NEW YORK (Reuters Health) - A New York researcher has demonstrated that
morphine and other opiates are effective in tiny doses when given in
combination with drugs that block their effects.

Currently, patients often receive very high doses of opiates for pain
treatment, in part because small doses can actually cause pain. And when a
standard dose wears off and a person's opiate level reaches a certain low
level, pain is again enhanced.

``The patient may experience more pain than they would have if there was no
morphine present,'' Dr. Stanley M. Crain, a professor of neuroscience at
Albert Einstein College of Medicine, Bronx, New York, told Reuters Health.
``That's why the clinician will give another dose of morphine before that
happens.''

Crain has been studying opiates and opiate blockers such as naltrexone and
naloxone for 10 years. While opiate drugs work by blocking receptors in the
nerves that produce the sensation of pain, he has shown in laboratory
studies that these drugs also stimulate a small subset of receptors that
increase pain. ''It does explain a lot of paradoxes in the clinical
literature about morphine's inability to control pain effectively,'' he noted.

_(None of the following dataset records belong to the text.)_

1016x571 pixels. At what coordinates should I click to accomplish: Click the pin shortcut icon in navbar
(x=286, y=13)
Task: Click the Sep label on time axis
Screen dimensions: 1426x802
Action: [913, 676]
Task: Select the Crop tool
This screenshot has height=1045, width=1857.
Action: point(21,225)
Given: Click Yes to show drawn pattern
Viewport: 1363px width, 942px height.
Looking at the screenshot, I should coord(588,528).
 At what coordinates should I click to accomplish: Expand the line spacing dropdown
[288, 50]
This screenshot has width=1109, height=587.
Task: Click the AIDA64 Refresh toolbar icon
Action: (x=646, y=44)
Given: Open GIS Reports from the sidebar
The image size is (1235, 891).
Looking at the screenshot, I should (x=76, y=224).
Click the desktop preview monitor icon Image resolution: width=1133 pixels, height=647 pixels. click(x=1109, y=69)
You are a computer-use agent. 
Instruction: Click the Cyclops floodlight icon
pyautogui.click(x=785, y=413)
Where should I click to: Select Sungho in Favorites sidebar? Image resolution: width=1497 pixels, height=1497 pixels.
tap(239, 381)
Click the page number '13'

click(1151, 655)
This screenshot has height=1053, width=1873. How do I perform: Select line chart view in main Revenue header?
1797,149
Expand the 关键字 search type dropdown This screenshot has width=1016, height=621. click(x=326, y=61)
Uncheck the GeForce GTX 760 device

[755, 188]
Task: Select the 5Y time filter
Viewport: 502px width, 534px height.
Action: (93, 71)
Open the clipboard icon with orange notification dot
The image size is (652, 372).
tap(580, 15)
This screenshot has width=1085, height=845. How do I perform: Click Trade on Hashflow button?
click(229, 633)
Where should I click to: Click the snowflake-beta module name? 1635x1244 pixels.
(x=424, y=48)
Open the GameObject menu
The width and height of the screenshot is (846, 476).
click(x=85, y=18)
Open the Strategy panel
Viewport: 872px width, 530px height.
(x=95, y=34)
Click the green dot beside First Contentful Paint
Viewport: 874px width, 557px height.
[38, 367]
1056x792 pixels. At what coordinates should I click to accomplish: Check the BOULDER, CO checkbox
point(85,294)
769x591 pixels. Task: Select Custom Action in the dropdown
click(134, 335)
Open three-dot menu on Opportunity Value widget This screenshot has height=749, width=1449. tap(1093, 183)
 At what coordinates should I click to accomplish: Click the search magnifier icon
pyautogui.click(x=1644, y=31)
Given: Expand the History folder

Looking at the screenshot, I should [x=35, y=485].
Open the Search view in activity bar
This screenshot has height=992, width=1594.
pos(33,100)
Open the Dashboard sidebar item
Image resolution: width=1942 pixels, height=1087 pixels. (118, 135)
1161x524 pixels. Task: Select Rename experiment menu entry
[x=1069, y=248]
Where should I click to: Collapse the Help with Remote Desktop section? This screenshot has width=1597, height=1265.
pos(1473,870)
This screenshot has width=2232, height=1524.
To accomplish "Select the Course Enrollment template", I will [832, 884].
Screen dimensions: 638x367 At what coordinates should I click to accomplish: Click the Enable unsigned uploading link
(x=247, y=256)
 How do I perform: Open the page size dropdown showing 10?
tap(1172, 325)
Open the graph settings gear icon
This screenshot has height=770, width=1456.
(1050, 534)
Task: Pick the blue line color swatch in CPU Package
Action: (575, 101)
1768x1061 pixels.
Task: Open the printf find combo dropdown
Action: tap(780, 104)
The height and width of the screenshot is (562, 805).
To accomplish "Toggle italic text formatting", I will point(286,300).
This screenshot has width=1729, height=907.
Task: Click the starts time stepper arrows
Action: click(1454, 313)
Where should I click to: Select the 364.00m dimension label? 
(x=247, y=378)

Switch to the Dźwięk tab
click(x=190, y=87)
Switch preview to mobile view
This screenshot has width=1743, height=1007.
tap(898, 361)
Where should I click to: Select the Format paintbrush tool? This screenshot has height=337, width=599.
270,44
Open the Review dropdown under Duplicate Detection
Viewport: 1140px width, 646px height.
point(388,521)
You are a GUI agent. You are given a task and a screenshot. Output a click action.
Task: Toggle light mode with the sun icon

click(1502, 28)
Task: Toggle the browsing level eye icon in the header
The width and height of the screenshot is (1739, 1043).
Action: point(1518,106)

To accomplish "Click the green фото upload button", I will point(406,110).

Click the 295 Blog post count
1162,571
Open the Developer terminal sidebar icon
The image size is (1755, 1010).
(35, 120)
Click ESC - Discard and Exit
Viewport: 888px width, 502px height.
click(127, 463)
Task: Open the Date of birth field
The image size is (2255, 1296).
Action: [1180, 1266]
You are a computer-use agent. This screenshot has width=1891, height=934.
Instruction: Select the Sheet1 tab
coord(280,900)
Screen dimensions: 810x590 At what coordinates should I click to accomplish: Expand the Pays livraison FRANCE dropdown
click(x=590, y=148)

The painkilling effect of opiates can be enhanced, Crain proposes, by
giving a small dose of naltrexone that will block the pain receptors
stimulated by opiates. This would allow morphine, codeine, and other opiate
painkillers to be used in much smaller doses, reducing the risk of side
effects and decreasing the chance that a person will develop tolerance to
the drug.

The study, published in the January issue of the journal Brain Research,
supports this hypothesis. The investigators found that a dose of morphine
1,000 times smaller than the normally effective dose blocked pain in mice
when given along with a tiny dose of naltrexone. Crain and his colleagues
measured the painkilling effects of the drug by dipping the animals' tails
in hot water and timing how long it took each mouse to flick its tail.

The study has major implications for pain treatment in humans, Crain
explained. ``When you use a high dose of morphine, you have all those
noxious side effects--nausea, vomiting, itching, tolerance, addiction,'' he
said.

Also, the pain-producing effects of morphine are enhanced in people who
become dependent upon or addicted to the drug, further increasing the need
for high doses in pain treatment. ''We think this is one of the major
causes of tolerance and dependence,'' he added.

The findings could point the way toward making opiates effective in
patients who have become tolerant to them, Crain suggested, and could even
have implications for treating heroin addicts. He is now investigating the
effects of low-dose opiates with naltrexone in mice that have developed
tolerance to the drug.

Pain Therapeutics Inc. in California, a company that has licensed Crain's
patents, is currently testing his hypotheses in clinical trials.